== Do this ==
In the data from the line with "Task: Click the search magnifier icon" up to and including the line with "[x=210, y=68]", change every "icon" to "button" and write those lines out again with nothing else altered and the pictures left out.

== Information provided ==
(begin)

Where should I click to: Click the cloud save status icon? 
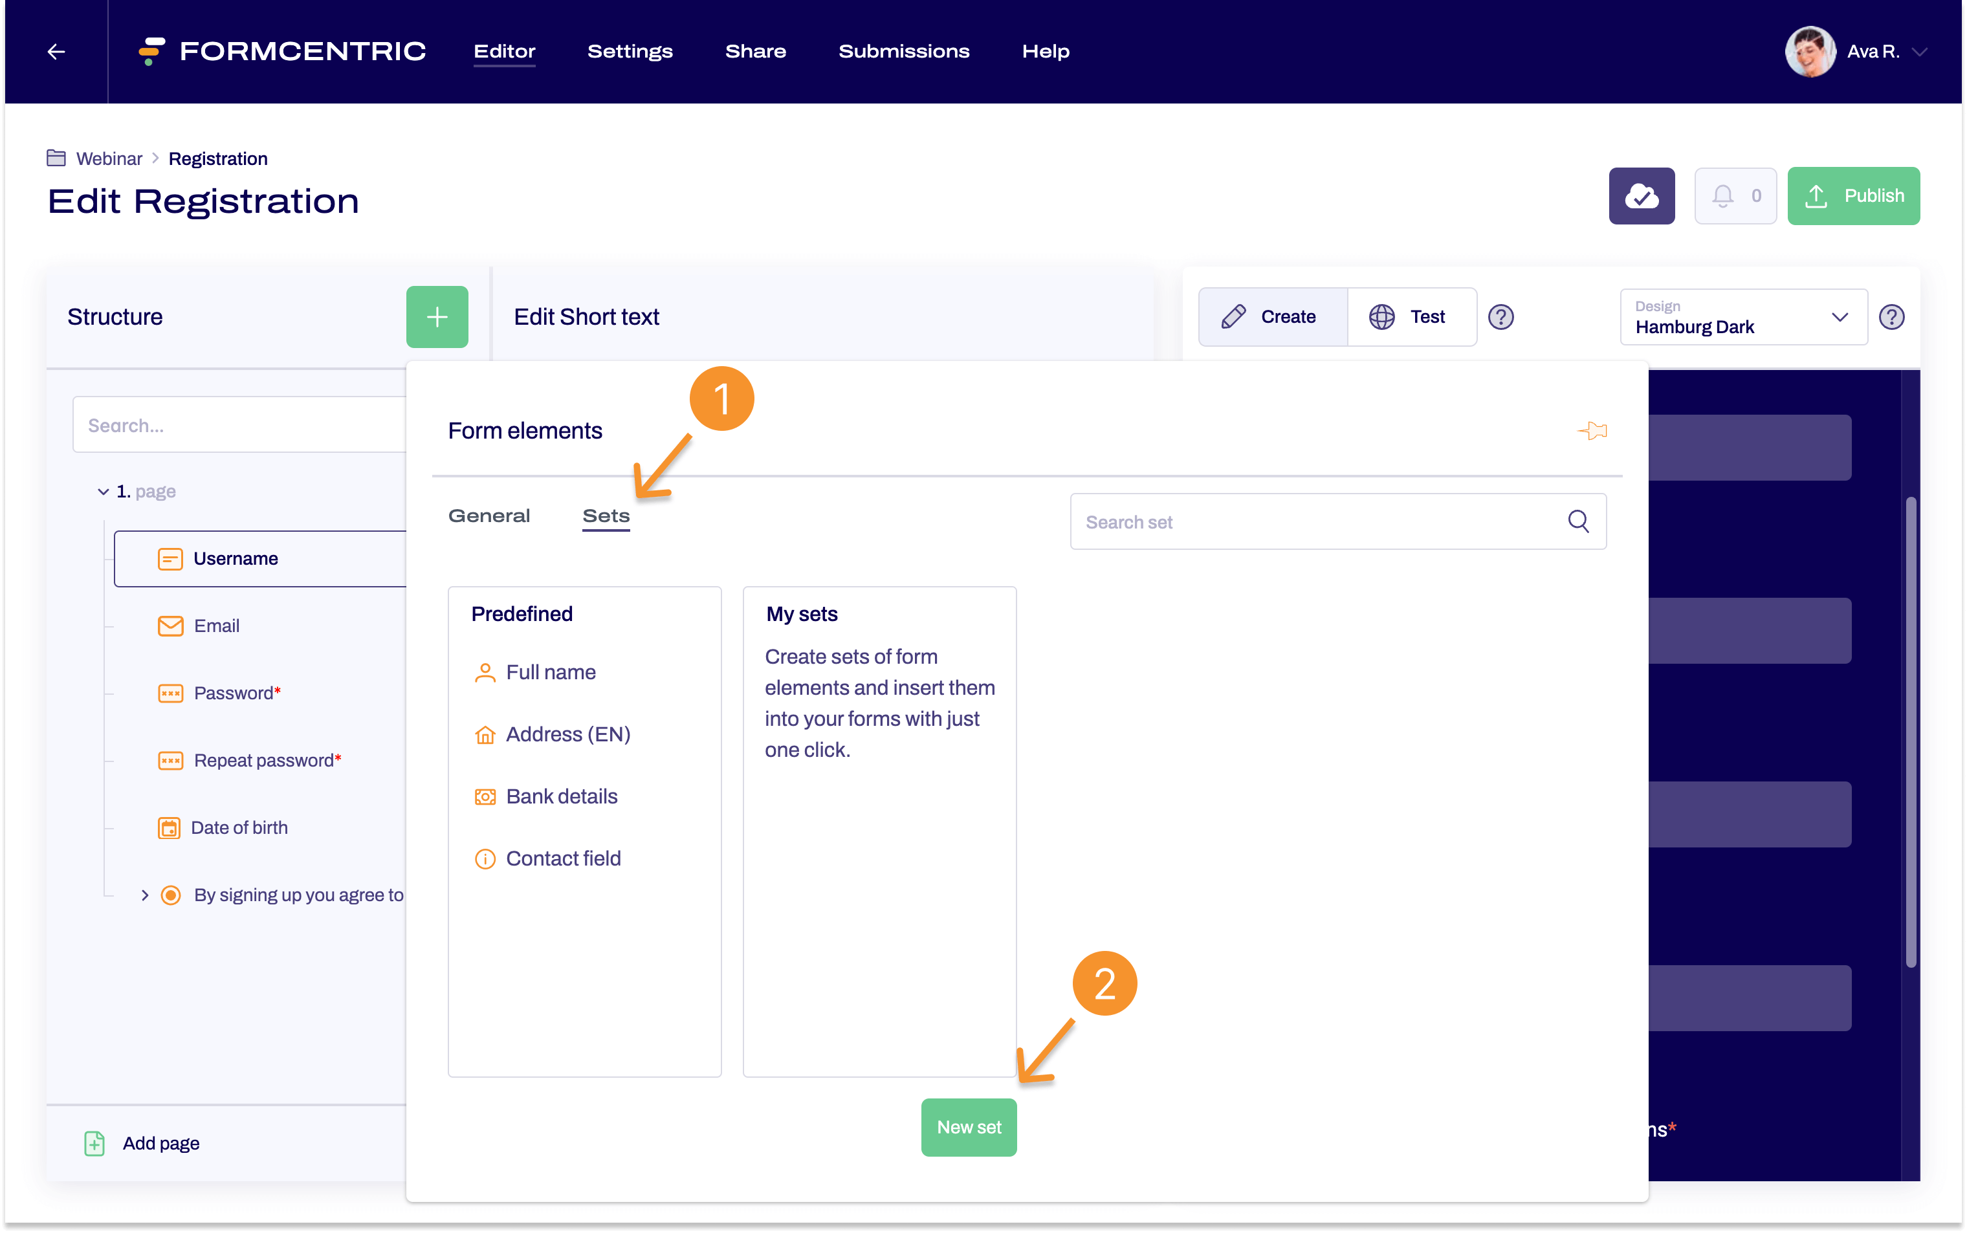tap(1642, 196)
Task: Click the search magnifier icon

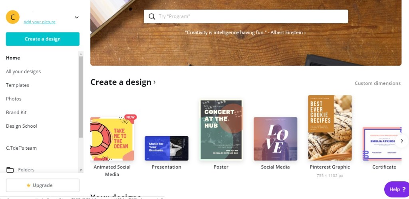Action: 152,16
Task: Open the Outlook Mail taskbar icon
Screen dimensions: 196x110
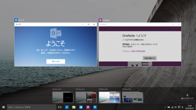Action: (81, 107)
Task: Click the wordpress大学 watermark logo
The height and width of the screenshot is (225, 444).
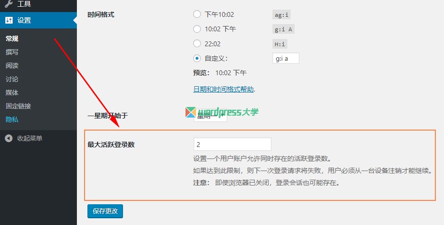Action: point(222,112)
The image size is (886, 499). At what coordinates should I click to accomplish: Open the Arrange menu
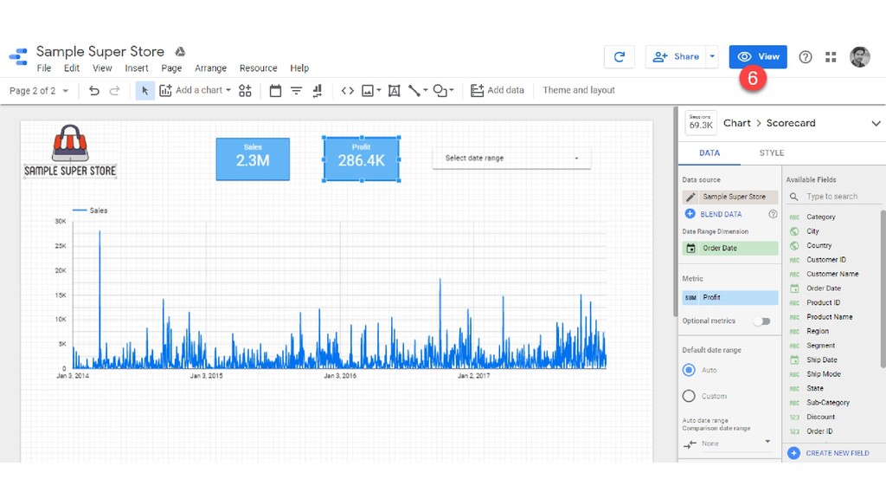[x=210, y=68]
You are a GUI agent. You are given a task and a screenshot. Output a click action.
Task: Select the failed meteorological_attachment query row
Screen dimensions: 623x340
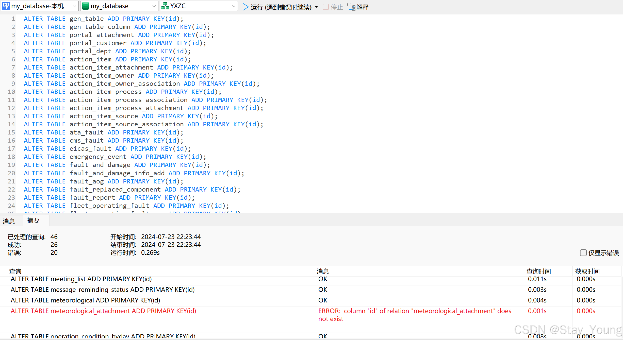coord(103,311)
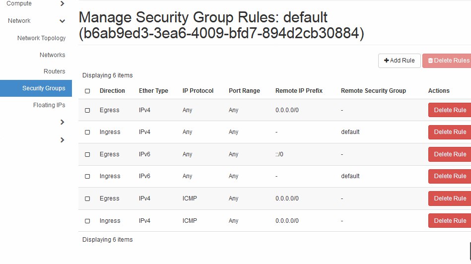Image resolution: width=471 pixels, height=264 pixels.
Task: Select the Security Groups sidebar item
Action: pos(36,88)
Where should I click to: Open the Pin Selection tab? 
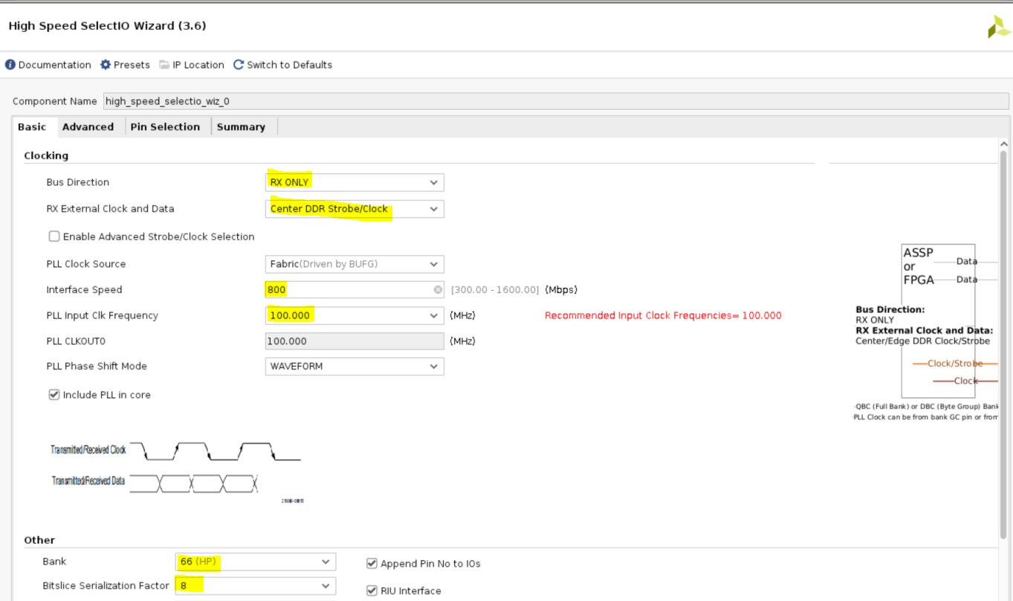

(end)

== Response for this exercise ==
Task: Click the search magnifier button

Action: 152,16
Task: Open the Outlook Mail taskbar button
Screen dimensions: 196x110
Action: (81, 107)
Task: Click the wordpress大学 watermark logo
The height and width of the screenshot is (225, 444).
Action: point(222,112)
The image size is (886, 499). At what coordinates should I click to accomplish: Open the Arrange menu
[x=210, y=68]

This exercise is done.